He detectado un cierto tufillo farisaico en la conmoción social causada por esa sentencia judicial que impone a los familiares de una viejecita que había sido abandonada en la vía pública una multa ínfima. Y esa hipocresía ha alcanzado su clímax cuando se ha comparado la citada sentencia con otra que castigaba más severamente a los dueños de un perro por dejarlo tirado en similares circunstancias. Pues, no nos engañemos, hoy por hoy un perro es mucho más digno de protección que un anciano. Cierto progresismo ambiental ha enarbolado como vindicación prioritaria los llamados «derechos de los animales»; en cambio, se acepta que la vejez sea una edad excedente, una prolongación ignominiosa de la vida que conviene recluir y esconder, para que no nos recuerde la inminencia de la muerte. Quienes defienden la eutanasia activa (con frecuencia, los mismos que vindican los «derechos de los animales») habrían considerado a esa viejecita octogenaria y aquejada de Alzheimer una víctima (perdón, una beneficiaria) idónea de la muerte dulce que predican, pues, según sus presupuestos, una vida humana de la que emigrado la consciencia no merece la pena ser vivida; no así una vida animal, que merece prolongarse aunque nunca haya sido consciente. La viejecita de la sentencia, náufraga en las nieblas de la desmemoria, se había convertido ya en un cachivache desechable. El novio de una de sus nietas lo ha expresado expeditivamente: «Si no participamos en la herencia, ¿por qué teníamos que limpiarle el culo?».

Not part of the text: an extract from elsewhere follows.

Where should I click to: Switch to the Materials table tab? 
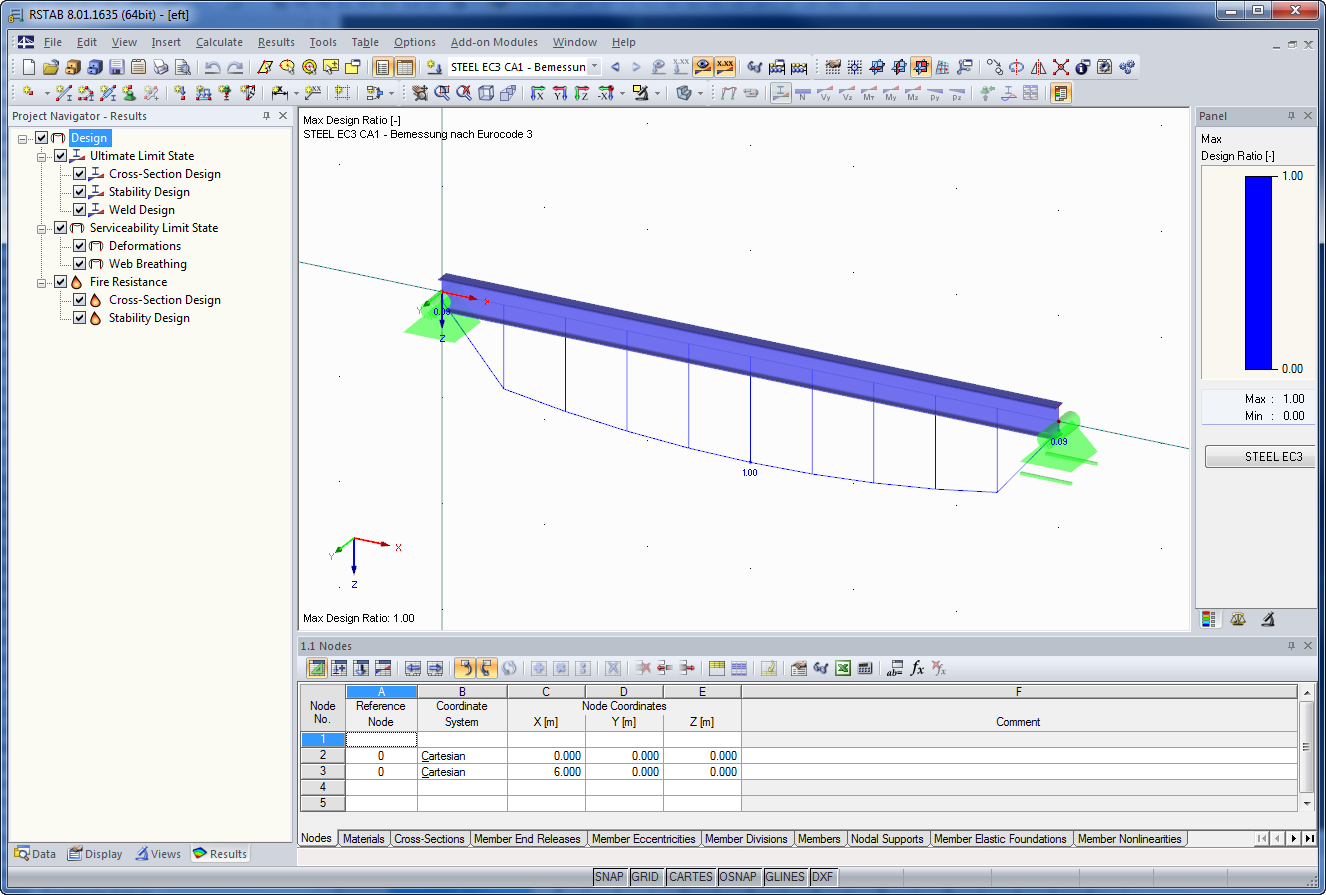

Y al chavalote, de retórica tan abrupta como menesterosa, le ha faltado añadir que, a fin de cuentas, no hicieron con la abuela nada más de lo que nuestra época les ha enseñado. La vejez se ha convertido en la lepra más abominable: nos esforzamos patéticamente en rehuir su imperio recurriendo a disfraces indumentarios bochornosos, aferrándonos al cultivo de aficiones juveniles, incluso rectificando nuestras arrugas en un quirófano. Vanos y desesperados intentos de interrumpir el curso de la mera biología, que sin embargo se explican si consideramos que la vejez constituye un baldón social. No sólo la desdeñamos como depositaria de una sabiduría ancestral, también nos esforzamos por segregarla de nuestra vida: así, encerramos a los viejos en lazaretos apartados de las ciudades, para no presenciar su decrepitud; nuestras empresas se desprenden de sus trabajadores más veteranos mediante el oprobioso recurso de la «prejubilación»; en el cine y la televisión está completamente prohibido otorgar el protagonismo a actores que sobrepasen los sesenta años (algunos menos si son actrices), para los que en todo caso se reservan papeles de relleno, pintorescos o atrabiliarios. Si algún viejo se atreve a rebelarse contra esta dictadura de la juventud, negándose al ostracismo y exponiendo sus achaques a los reflectores de la atención pública, como hace el Papa, apenas logramos reprimir nuestro disgusto, pues consideramos que en ese gesto, amén de un rasgo de rebeldía, subyace un obsceno desafío que nos amedrenta.
Pero este menosprecio de la vejez no habría calado tan hondo si previamente no nos hubiésemos ocupado de arrasar los vínculos que sostienen la familia. Pues es en la familia donde adquirimos una noción verdadera de lo que significa el paso de las generaciones como vehículo transmisor de valores, afectos, cultura, creencias y sufrimientos; una vez aprendida esa enseñanza vital, resulta imposible contemplar a un viejo como un mero armatoste desechable, menos valioso que un perro. Pero cada época lega a la posteridad los frutos de su clima moral; y esa sentencia que impone a los familiares de una vieja abandonada el pago de una multa ínfima se me antoja una expresión cabal, definitoria y coherente de la época que vivimos.